When trying to log in directly at the console (i.e. username and password), the login attempt will typically time out or, perhaps, succeed after a lengthy delay.

When trying to SSH to the host from either another Linux host or from a Windows host (i.e. the authentication mechanism that is expected to succeed is gssapi-with-mic, so no password is expected to have to be entered), the login attempt will typically time out, succeed after a lengthy delay, or revert to password-based authentication. (I've seen all three.)

In the case of reverting to password-based authentication, the login attempt will typically time out or, perhaps, succeed after a lengthy delay (as described above for console-based login attempts). I don't believe I've seen the reversion to password-based login on the RHEL 6.9 machines. I believe this occurs only on the RHEL 6.8 machine, though I am not certain.

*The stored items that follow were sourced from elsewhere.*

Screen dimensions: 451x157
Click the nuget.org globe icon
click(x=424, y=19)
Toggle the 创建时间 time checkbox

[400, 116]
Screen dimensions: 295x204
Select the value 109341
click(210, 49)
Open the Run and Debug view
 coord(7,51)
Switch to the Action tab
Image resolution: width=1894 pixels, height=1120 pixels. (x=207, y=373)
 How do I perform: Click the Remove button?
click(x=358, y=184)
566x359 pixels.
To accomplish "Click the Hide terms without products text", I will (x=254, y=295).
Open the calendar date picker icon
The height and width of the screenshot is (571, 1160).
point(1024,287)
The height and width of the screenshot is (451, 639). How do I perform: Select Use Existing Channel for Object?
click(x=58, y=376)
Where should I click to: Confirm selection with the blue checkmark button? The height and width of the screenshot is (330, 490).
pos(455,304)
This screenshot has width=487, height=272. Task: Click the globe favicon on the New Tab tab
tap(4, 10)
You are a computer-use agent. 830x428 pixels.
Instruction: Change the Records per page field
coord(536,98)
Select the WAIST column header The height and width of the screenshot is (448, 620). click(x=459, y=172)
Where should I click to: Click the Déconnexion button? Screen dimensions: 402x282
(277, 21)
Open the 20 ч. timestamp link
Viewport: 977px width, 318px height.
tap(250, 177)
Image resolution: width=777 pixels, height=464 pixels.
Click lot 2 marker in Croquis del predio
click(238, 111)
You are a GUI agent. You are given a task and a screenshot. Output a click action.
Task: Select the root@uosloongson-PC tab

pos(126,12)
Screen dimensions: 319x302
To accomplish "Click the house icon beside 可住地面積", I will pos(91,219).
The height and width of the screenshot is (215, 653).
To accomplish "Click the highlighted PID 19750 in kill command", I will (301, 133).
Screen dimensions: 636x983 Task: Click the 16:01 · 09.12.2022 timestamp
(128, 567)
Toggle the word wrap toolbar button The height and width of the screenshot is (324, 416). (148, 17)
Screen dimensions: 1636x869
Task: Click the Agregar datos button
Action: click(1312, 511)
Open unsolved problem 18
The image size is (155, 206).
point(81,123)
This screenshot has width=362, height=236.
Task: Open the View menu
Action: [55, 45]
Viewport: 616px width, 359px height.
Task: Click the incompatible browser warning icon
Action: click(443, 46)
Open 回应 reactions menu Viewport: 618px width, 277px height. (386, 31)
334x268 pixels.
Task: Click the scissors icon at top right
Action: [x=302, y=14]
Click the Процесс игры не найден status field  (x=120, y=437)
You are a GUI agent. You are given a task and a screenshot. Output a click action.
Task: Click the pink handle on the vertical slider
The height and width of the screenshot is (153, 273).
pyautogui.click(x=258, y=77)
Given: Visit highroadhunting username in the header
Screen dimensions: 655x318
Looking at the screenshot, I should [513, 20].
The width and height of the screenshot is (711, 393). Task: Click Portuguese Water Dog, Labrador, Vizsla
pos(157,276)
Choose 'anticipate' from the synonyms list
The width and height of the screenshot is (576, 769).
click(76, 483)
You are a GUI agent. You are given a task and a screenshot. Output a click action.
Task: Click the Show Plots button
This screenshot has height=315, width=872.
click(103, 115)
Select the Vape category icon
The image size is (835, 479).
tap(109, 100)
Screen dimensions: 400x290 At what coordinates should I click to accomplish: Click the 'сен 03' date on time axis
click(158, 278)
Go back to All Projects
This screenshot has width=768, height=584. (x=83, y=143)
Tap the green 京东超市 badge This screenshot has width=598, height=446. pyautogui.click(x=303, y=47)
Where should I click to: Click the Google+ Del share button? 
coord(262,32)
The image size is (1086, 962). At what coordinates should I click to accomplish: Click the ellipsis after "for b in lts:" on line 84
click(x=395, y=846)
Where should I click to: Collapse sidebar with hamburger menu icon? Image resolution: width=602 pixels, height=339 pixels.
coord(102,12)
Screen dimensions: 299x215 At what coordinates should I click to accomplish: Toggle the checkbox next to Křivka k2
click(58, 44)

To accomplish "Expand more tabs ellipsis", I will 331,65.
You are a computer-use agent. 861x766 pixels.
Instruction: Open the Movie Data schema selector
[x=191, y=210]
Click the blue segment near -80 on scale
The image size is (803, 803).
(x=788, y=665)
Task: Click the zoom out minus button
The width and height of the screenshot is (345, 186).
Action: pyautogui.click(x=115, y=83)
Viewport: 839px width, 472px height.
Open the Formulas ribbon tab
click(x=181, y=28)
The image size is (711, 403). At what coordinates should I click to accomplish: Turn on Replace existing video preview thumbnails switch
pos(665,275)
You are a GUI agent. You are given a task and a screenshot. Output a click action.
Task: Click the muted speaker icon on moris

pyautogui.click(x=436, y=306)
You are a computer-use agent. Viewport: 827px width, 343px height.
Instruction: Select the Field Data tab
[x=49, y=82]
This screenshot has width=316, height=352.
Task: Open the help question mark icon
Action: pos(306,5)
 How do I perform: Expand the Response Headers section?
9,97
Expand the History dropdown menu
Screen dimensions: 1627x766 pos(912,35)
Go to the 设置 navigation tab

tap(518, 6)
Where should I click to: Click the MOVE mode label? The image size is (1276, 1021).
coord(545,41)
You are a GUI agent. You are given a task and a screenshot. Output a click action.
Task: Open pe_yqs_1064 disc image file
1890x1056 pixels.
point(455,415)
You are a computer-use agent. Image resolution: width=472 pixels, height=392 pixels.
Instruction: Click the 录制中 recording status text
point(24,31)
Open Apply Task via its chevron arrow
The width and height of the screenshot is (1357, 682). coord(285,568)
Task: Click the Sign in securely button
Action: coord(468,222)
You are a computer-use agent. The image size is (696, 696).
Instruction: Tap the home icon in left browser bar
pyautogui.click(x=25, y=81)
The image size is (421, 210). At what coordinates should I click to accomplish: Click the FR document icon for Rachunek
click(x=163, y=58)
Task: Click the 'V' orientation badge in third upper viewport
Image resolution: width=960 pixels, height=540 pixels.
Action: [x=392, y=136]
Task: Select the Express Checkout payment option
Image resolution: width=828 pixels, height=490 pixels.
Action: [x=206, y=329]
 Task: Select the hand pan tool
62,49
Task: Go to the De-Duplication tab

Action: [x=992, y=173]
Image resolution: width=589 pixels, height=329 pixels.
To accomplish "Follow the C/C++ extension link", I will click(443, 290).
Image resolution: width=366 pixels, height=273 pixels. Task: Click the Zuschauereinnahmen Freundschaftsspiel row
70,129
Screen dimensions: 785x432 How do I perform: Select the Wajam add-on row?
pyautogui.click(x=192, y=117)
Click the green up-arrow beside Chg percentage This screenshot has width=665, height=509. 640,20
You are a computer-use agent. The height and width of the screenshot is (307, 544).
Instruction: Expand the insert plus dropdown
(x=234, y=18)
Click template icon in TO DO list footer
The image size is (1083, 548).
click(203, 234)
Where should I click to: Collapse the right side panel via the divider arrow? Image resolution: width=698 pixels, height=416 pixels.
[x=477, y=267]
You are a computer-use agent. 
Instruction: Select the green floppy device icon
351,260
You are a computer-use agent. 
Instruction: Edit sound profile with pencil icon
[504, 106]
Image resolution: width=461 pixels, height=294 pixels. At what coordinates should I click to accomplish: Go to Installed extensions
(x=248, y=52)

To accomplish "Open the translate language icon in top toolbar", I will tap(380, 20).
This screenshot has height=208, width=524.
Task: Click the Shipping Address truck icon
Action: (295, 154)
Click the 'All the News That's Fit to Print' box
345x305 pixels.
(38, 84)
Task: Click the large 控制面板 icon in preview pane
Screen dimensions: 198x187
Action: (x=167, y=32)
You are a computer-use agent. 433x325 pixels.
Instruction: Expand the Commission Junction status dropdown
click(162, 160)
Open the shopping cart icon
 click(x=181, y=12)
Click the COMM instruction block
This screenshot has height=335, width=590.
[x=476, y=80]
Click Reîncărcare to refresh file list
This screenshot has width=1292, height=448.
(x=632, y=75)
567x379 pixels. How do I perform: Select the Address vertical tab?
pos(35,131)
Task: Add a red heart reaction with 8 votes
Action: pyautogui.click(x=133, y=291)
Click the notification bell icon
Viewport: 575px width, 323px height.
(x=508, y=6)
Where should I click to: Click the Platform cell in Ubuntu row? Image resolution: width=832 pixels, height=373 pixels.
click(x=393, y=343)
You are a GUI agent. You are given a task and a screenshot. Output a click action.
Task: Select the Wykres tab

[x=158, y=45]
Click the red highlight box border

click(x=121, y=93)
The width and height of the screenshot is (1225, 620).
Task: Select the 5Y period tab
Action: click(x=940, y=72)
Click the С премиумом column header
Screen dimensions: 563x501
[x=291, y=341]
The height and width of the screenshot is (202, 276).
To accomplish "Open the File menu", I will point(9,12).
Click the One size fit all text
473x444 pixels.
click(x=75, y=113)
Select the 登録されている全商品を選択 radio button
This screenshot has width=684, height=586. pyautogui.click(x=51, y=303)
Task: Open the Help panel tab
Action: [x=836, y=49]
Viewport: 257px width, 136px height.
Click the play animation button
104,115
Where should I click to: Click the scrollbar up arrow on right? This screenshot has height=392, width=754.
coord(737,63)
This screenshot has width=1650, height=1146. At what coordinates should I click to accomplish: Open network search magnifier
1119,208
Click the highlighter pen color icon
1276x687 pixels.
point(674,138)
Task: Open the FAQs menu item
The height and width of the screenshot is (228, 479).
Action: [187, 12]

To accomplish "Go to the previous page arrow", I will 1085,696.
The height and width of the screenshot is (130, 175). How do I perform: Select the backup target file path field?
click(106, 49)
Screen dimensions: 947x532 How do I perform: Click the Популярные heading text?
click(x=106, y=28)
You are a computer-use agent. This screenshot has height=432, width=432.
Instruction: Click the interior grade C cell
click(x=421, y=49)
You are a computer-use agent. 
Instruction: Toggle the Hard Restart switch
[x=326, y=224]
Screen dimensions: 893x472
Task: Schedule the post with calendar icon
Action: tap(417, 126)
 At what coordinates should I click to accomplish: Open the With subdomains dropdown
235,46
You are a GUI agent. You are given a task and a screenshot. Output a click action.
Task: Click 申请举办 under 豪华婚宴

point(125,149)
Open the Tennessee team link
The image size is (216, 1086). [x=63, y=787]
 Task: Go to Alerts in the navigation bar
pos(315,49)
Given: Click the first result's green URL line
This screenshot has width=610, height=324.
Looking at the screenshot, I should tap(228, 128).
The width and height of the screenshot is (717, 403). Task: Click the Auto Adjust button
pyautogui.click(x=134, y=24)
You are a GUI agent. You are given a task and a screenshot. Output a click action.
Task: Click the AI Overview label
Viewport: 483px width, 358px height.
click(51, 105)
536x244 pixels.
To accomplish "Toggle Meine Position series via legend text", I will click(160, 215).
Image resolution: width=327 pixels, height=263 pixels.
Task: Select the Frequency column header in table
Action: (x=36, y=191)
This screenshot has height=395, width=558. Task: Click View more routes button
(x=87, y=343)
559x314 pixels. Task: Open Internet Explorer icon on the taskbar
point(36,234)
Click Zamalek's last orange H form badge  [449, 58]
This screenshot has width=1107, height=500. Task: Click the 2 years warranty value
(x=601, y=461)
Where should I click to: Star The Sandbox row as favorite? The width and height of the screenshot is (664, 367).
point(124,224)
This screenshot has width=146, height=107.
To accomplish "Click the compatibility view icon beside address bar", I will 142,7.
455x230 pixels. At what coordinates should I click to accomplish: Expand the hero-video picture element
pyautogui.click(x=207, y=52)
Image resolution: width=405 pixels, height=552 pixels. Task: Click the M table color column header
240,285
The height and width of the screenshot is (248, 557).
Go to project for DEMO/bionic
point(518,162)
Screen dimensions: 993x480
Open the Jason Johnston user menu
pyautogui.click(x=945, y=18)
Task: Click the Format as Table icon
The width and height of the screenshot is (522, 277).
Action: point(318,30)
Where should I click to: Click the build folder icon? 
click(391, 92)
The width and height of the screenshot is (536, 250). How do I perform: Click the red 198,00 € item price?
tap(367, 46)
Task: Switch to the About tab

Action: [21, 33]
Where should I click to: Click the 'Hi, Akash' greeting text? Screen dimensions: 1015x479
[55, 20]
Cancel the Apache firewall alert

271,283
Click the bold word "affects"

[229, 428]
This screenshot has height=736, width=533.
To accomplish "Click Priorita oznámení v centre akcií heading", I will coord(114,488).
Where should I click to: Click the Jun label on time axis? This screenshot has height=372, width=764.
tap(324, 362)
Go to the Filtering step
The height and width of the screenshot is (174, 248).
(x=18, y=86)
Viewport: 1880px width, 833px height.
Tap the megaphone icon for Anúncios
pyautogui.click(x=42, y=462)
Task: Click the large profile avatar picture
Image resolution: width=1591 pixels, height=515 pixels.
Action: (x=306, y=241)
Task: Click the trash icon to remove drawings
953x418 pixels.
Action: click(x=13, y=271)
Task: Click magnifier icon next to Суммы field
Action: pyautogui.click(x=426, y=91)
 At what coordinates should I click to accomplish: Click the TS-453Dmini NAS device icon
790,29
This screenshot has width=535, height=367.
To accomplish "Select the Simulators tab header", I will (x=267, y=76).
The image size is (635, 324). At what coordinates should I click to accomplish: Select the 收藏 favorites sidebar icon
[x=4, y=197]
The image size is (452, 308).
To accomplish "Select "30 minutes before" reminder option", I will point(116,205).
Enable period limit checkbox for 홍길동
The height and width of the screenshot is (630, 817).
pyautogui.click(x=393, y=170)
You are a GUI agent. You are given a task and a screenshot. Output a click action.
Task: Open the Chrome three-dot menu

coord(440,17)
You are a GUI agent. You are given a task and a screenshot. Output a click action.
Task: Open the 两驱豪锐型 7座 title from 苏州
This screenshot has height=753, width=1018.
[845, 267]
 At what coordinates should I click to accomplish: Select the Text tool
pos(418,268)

In capturing PuTTY client-side logs, I've observed the following message after gssapi-with-mic fails:

Event Log: Internal SSPI error

As I write this, the problem is not currently reproducing. Therefore, at the moment, I do not have ssh -vvv debug output to share. I will likely be able to provide this tomorrow morning if nobody has pointed at the problem before then. (The problem is most often seen in the early morning, presumably because people have not been using the system.)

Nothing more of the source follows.